### TEXTE FOURNI
****************
La cour et les jurés auront à se prononcer sur cette qualification aggravante de "personne vulnérable", retenue à la fois par l'accusation et par les parties civiles et qui constitue l'un des autres enjeux importants de ce dossier. Elle pose le postulat de la toute-puissance de l'homme, du médecin, du sachant, et de la soumission de la femme, qui serait privée de son libre arbitre, dès lors qu'elle est envahie par un désir d'enfant.
Lorsqu'il l'embrasse sur les cuisses, Marie-Blanche se laisse faire. "Je ne lui ai opposé que mon silence". Au rendez-vous suivant, elle se présente avec son mari. "C'était ma façon de lui dire non, je pensais qu'il allait comprendre". Mais son mari ne l'accompagne pas à celui d'après et les assauts du docteur Hazout reprennent. "J'étais en plein traitement, je ne pouvais pas envisager d'arrêter les consultations". En même temps, dit-elle, "je savais que j'allais devoir y passer pour avoir mon bébé."
Lorsque Me Caroline Toby, qui assure la défense d'André Hazout avec Me Francis Szpiner, lui demande: "Vous savez que vous allez 'y passer' et vous ne demandez pas à votre mari ou à une amie de vous accompagner ?", elle répond avec une brûlante lucidité : "J'ai tellement honte. J'aurais dû le faire. Mais j'allais voir un médecin, pas un homme !"
Appelé à réagir à la barre après chacune de ces dépositions, l'accusé s'en tient toujours à la même ligne de défense. "Je reconnais avoir eu un comportement anormal dans la mesure où ces relations se sont produites dans le cadre de mes fonctions. Si embrasser sur les cuisses est une agression sexuelle, alors oui, j'ai fait une agression sexuelle. Mais je ne les ai ni forcées, ni contraintes, ni surprises [la définition pénale du viol]. A aucun moment, je n'ai senti de réticences", assure-t-il.
****************
### DONNÉES ENREGISTRÉES
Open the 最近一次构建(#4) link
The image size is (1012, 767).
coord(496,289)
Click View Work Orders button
****************
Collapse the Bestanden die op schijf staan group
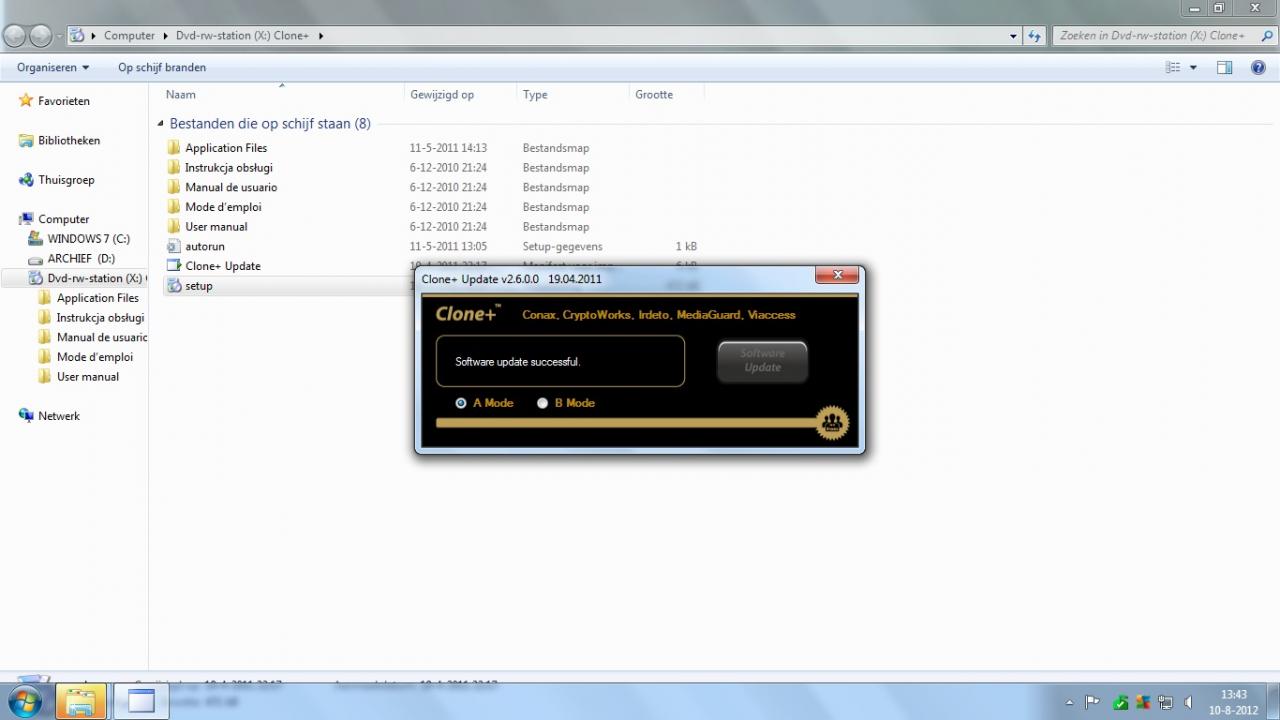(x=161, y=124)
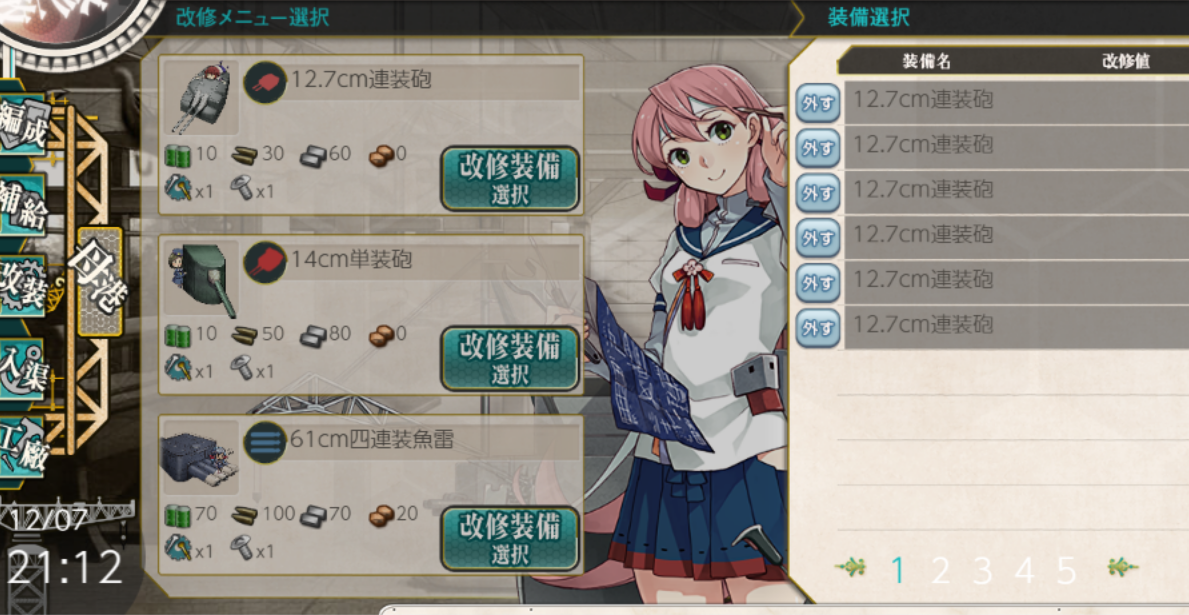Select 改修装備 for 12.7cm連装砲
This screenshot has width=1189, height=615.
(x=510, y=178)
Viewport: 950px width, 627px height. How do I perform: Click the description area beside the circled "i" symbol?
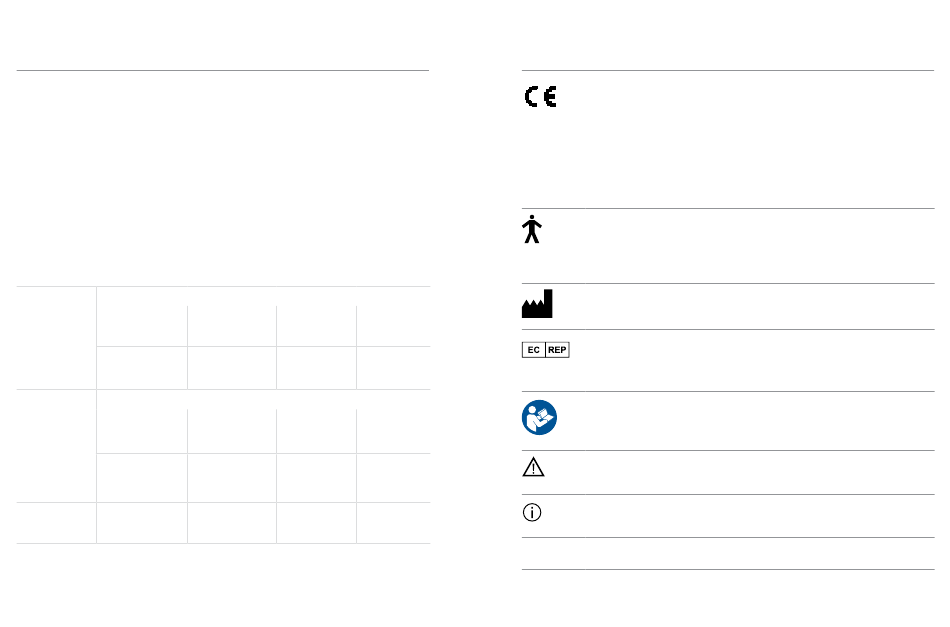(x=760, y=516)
****************
### CONSIGNE 1
D'après le texte fourni, qui défend André Hazout aux côtés de Me Caroline Toby ?
### CONSIGNE 2
Donnez toutes les personnes désignées par leur nom dans le texte fourni.

### RÉPONSE ATTENDUE 1
Me Francis Szpiner.

### RÉPONSE ATTENDUE 2
Marie-Blanche, André Hazout, Me Caroline Toby, Me Francis Szpiner